Even as those attending the 2017 Technology & Maintenance Council (TMC) annual meeting kicked the tires and examined the electronics of today’s ever-evolving commercial trucks, a big political gathering occurred back in the nation’s capital – one that is going to impact the trucking industry in a variety of ways.
Some 300 folks from 44 states are attending the annual Washington Briefing” organized by the American Association of State Highway and Transportation Officials (AASHTO) at the Washington Court Hotel in the shadow the U.S. Capitol Building and they heard from the politicians who are going to shape infrastructure and transportation policy for next several years.
Many are longtime veterans of the political battlefields in the halls of Congress: House Transportation and Infrastructure (T&I) Committee Chairman Bill Shuster (R-PA) and House T&I Committee Ranking Member Rep. Peter DeFazio (D-Ore.), are just two of them.
They shared their thoughts on one of the more pressing issues facing President Trump’s infrastructure plans: how to fund it.
“How are we going to get that revenue? It’s going to come from a lot of different sources,” noted Shuster, such as the repatriation of taxes, user fees, cutting federal spending in other areas of the federal government so it can be shifted to fund infrastructure.

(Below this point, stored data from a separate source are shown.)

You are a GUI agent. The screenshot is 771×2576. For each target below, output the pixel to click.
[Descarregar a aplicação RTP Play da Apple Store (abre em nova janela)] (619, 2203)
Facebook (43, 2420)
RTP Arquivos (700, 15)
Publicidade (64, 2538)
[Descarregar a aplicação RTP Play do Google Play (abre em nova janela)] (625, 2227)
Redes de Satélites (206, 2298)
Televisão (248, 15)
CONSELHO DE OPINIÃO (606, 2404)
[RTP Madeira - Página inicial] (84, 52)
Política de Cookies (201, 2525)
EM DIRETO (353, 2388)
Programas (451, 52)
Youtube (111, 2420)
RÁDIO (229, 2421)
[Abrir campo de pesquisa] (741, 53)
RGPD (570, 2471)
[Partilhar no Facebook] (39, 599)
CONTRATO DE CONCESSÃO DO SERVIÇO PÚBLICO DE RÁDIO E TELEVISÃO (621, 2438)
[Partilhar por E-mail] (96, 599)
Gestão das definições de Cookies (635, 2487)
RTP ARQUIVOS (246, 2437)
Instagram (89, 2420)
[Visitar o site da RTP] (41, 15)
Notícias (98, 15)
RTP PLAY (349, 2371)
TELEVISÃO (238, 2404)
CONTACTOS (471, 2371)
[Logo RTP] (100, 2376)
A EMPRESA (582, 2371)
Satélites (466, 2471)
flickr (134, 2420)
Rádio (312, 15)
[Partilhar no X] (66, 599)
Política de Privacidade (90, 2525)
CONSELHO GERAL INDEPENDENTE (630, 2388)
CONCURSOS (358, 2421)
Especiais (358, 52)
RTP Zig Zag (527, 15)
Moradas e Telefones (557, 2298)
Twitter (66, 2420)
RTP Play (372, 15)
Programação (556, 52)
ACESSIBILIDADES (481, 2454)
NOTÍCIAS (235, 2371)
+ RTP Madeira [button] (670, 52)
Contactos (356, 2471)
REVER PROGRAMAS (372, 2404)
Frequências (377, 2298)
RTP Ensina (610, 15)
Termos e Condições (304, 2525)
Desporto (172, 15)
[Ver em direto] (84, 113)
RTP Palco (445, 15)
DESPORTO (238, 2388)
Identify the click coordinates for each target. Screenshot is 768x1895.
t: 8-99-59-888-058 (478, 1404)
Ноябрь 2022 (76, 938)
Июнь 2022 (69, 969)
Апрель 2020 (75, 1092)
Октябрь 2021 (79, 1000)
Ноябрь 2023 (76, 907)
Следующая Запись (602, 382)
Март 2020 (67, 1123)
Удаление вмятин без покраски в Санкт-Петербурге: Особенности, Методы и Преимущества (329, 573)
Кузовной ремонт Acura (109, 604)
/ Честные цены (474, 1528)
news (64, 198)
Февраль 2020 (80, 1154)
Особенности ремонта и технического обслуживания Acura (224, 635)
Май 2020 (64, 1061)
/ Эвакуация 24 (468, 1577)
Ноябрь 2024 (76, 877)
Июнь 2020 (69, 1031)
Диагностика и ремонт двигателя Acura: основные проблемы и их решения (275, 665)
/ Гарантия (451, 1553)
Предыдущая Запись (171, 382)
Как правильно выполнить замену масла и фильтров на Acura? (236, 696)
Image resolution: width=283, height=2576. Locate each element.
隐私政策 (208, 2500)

Peter DeFazio noted that there is a “struggle” going on in the White House and Congress about the funding question. He believes there is a lot more “rank and file appetite” for spending on infrastructure and ways to get it – getting $60 billion in funding through a small tax on goods coming through U.S. harbors is one example he’s proposed.
Sen. John Barrasso (R-WY.), chairman of the U.S. Senate’s Environment and Public Works (EPW) committee noted that though there is “significant bickering” in Congress, in both the House of Representatives and the Senate, most agree on the need for infrastructure funding.
“All of us have needs, all of us have interests, and all of us have concerns: that is why I am always optimistic about what we can do for our infrastructure and for our highways,” he explained.
So; can the political logjams of the last eight years be broken in order to bring a big comprehensive infrastructure plan to the table? A plan that would significantly upgrade our nation’s economic competitiveness and improve freight throughput as well?
We’ll have to wait and see for the political process to make it happen is only just now beginning.